FRAGMENT DOKUMENTU:
====

Takie zjawisko zaczęto określać jako „francuski paradoks”. Było ono paradoksem, ponieważ Francuzi spożywali duże ilości tłuszczów nasyconych (np. steki) oraz węglowodanów (np. bagietki), a i tak mieli zdrowe serca. Nie wspominano jednak o tym, że ich wątroby nie były już takie zdrowe. Dopiero później, szukając wyjaśnienia tego paradoksu, zwrócono uwagę, że nie chodzi o alkohol, który ewidentnie wątrobie – i nie tylko jej – szkodzi, ale o jakiś związek, który kryje się w winie. Tym związkiem jest właśnie resweratrol.
Zaczęło się od… ciemiężycy
Po raz pierwszy resweratrol został wyizolowany nie z winogron, ale z rośliny o nazwie ciemiężyca wielokwiatowa, a dopiero nieco później okazało się, że związek ten znajduje się także w innych rodzajach tej rośliny, m.in. w ciemiężycy białej. Natomiast jego występowanie w innych roślinach (ponad 70), potwierdzono w kolejnych badaniach. Tutaj na pierwsze miejsce wysunęły się czerwone winogrona, a konkretnie ich skórki i pestki. Białe winogrona również zawierają ten związek, ale w znacznie mniejszych ilościach. Resweratrol znajduje się także w czarnych jagodach, czarnych porzeczkach, borówkach, żurawinie, malinach, truskawkach, orzeszkach ziemnych, rabarbarze i pomidorach.

====

WYODRĘBNIONE DANE:
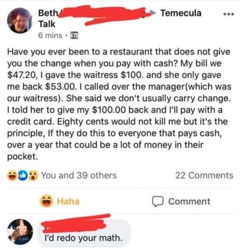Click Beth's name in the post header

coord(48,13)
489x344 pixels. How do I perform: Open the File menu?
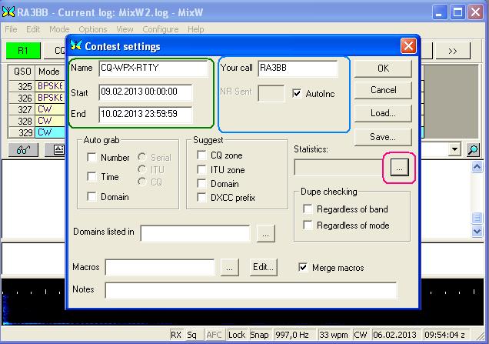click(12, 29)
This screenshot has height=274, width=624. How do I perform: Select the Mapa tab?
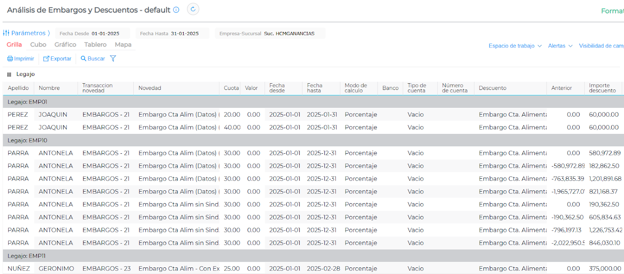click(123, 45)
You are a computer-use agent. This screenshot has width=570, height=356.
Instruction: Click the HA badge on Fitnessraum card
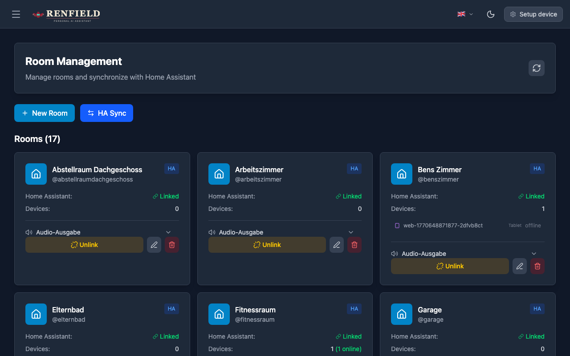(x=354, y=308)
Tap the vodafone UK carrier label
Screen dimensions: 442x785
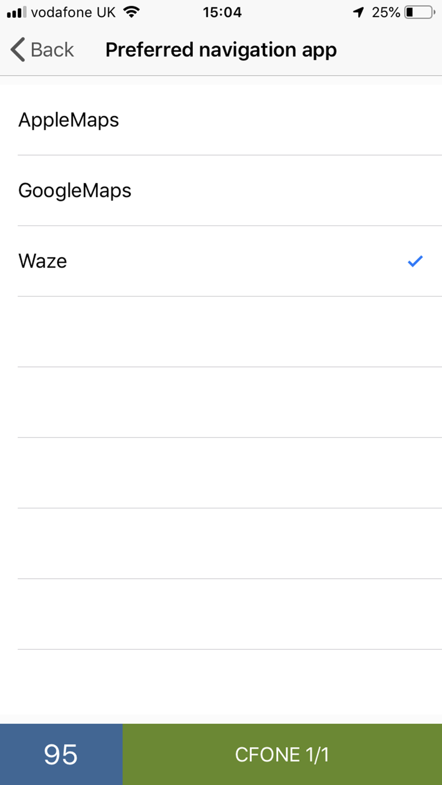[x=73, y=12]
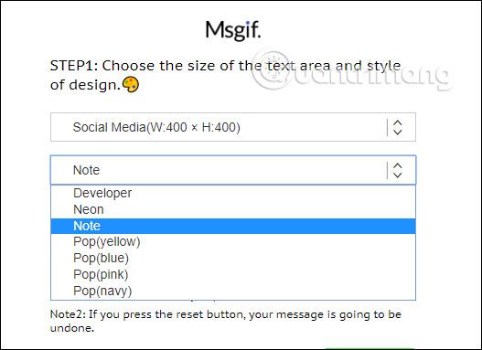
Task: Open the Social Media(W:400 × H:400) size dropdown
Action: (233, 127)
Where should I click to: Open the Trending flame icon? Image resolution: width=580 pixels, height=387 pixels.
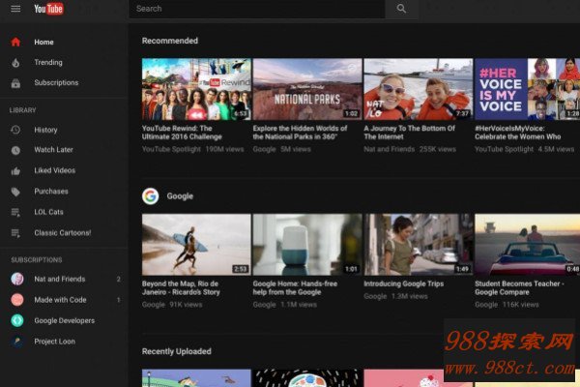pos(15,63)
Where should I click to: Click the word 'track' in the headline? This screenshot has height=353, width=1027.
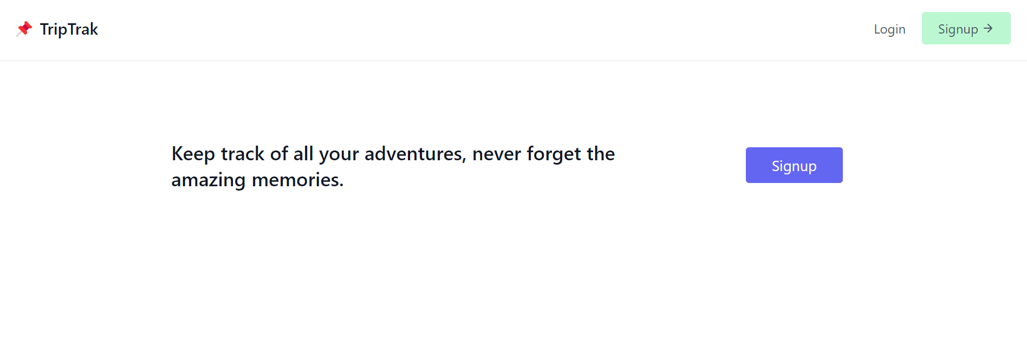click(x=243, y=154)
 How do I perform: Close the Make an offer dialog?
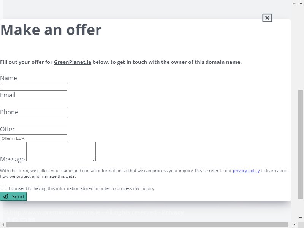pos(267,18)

====

LISTA ZADAŃ:
1/ Przepisz bez zmian część fragmentu o resweratrolu, zaczynając od „Zaczęło się od…” i kończąc na „rabarbarze i pomidorach.”.
2/ Z jakiej rośliny według fragmentu o resweratrolu po raz pierwszy wyizolowano ten związek?

ROZWIĄZANIA ZADAŃ:
1/
Zaczęło się od… ciemiężycy
Po raz pierwszy resweratrol został wyizolowany nie z winogron, ale z rośliny o nazwie ciemiężyca wielokwiatowa, a dopiero nieco później okazało się, że związek ten znajduje się także w innych rodzajach tej rośliny, m.in. w ciemiężycy białej. Natomiast jego występowanie w innych roślinach (ponad 70), potwierdzono w kolejnych badaniach. Tutaj na pierwsze miejsce wysunęły się czerwone winogrona, a konkretnie ich skórki i pestki. Białe winogrona również zawierają ten związek, ale w znacznie mniejszych ilościach. Resweratrol znajduje się także w czarnych jagodach, czarnych porzeczkach, borówkach, żurawinie, malinach, truskawkach, orzeszkach ziemnych, rabarbarze i pomidorach.

2/ Z ciemiężycy wielokwiatowej.